Post back if you have any questions.
Posted on Nov 18, 2007
Defrost the unit for two days with the doors open...I know you're going to lose your contents. You may have ice on the coils internally. Next make sure you've cleaned the external coils under the unit. Leaving liquids open inside the unit or setting it colder than required will both cause issues like the ones you've got. Also, be sure all air vents inside the unit are unblocked and the door closes tightly all around.
Posted on Mar 09, 2008
on the back wall inside the freezer unscrew the white panel and then remove the panel behind this . you should now see a tray that runs the width of the freezer with a driphole on the left-hand side which will probably be frozen with ice , chip away whatever is possible and then put boiling water on the driphole and once this is clear you should find the problem sorted , 1 other option is to turn the fridge/freezer off for several days and this will allow the ice build-up to thaw thus resolving the problem
Posted on Jan 30, 2009
LG 620 RW water in fridge below crisper problem.

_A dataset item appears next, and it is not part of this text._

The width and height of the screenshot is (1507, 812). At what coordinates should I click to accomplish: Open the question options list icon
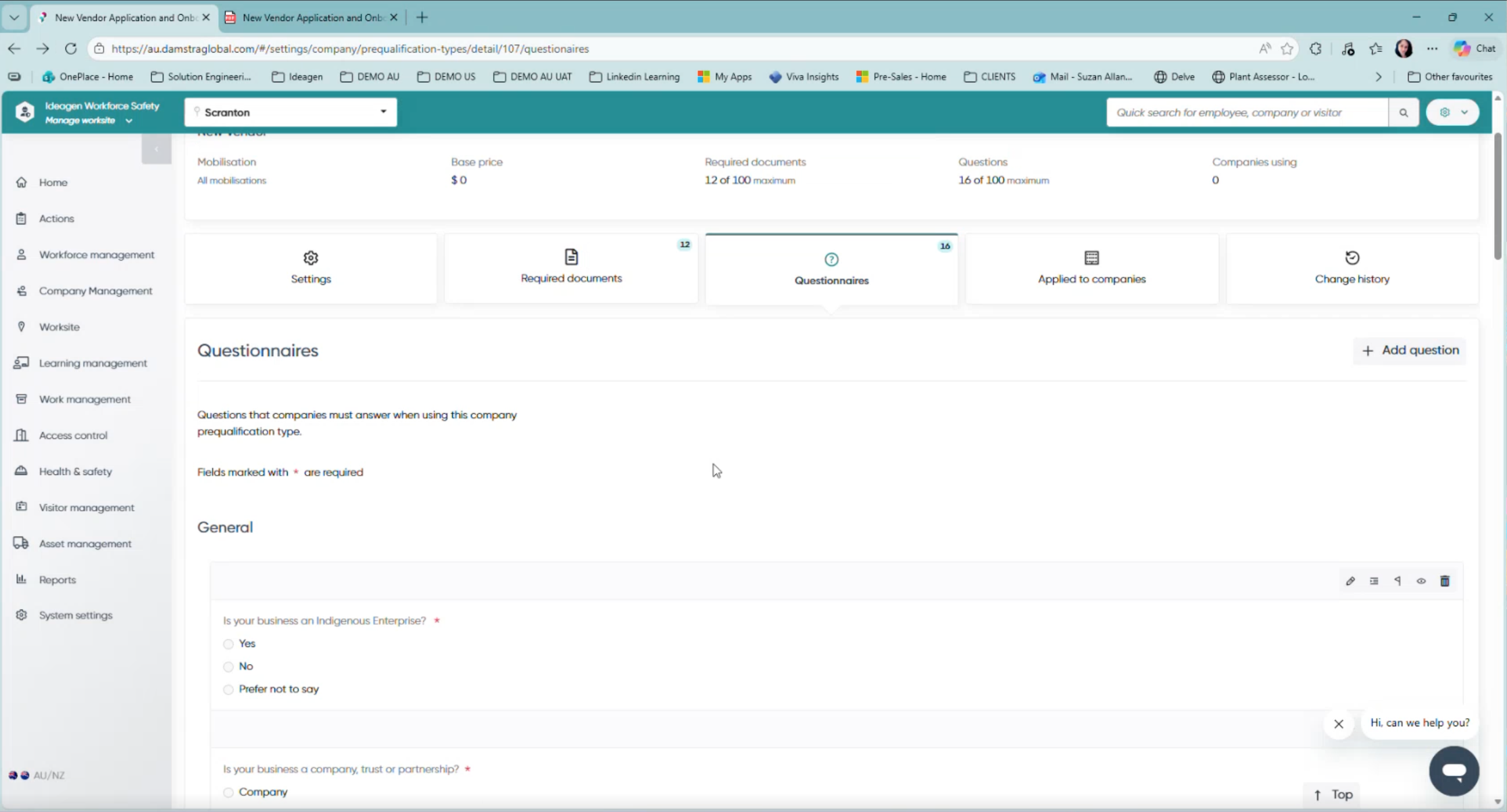(x=1374, y=581)
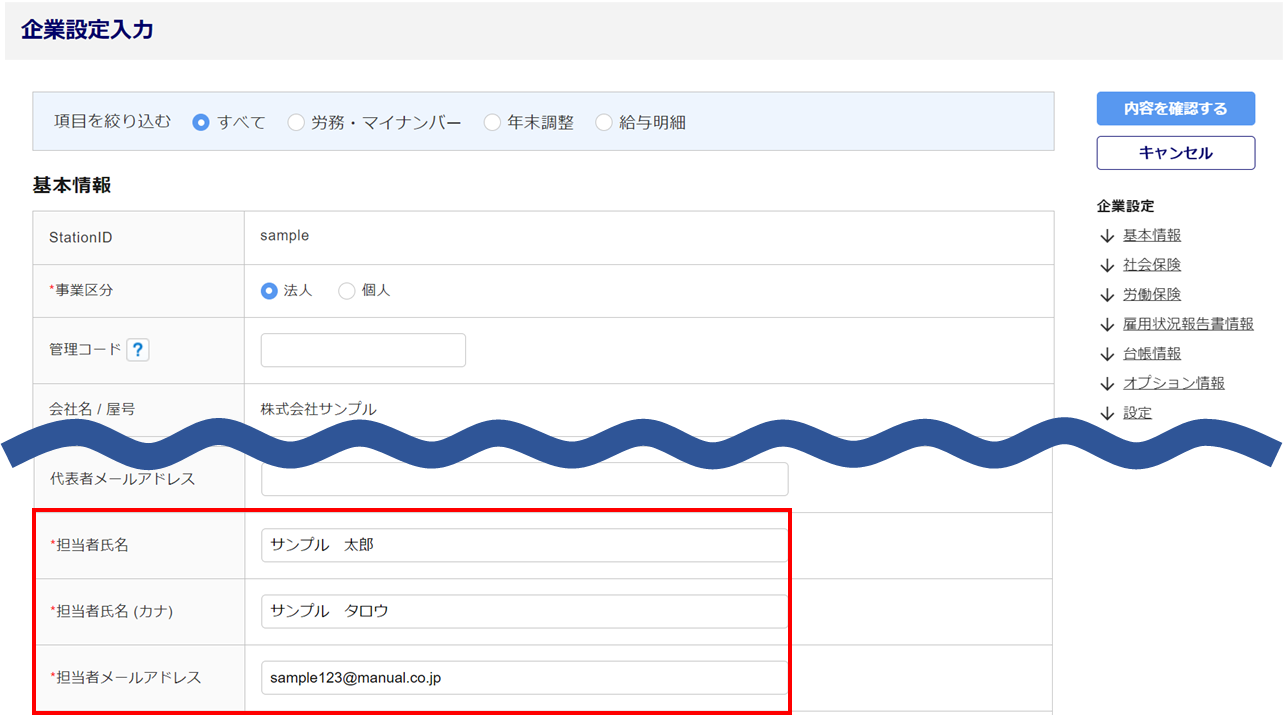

The issue is most likely a blocked condensate drain line at the back of the freezer. The purpose of the drain line is to take away the water from the end of the defrost cycle.
Task time, approx 2 hours.
Empty out the fridge, let warm up & remove the back panel of the freezer. There is a 3" x 4" snap in door at the upper left corner of the back panel with a round snap in cover. Remove the snap in cover & remove the screw to take out the 3" X 4" panel, gently pull out the back panel from left to right. There is also an elect connector to the fan on the upper right corner, unclip this. The drain is at the back in the centre, it will likley be blocked with 2 or 3" of ice. You can let it melt or sparingly use a hair dryer on it, do not over heat or damage the coil/fin assembly. The fridge will continue to drip water for a day after the drain is cleared if the water has rin inside of it for any period of time.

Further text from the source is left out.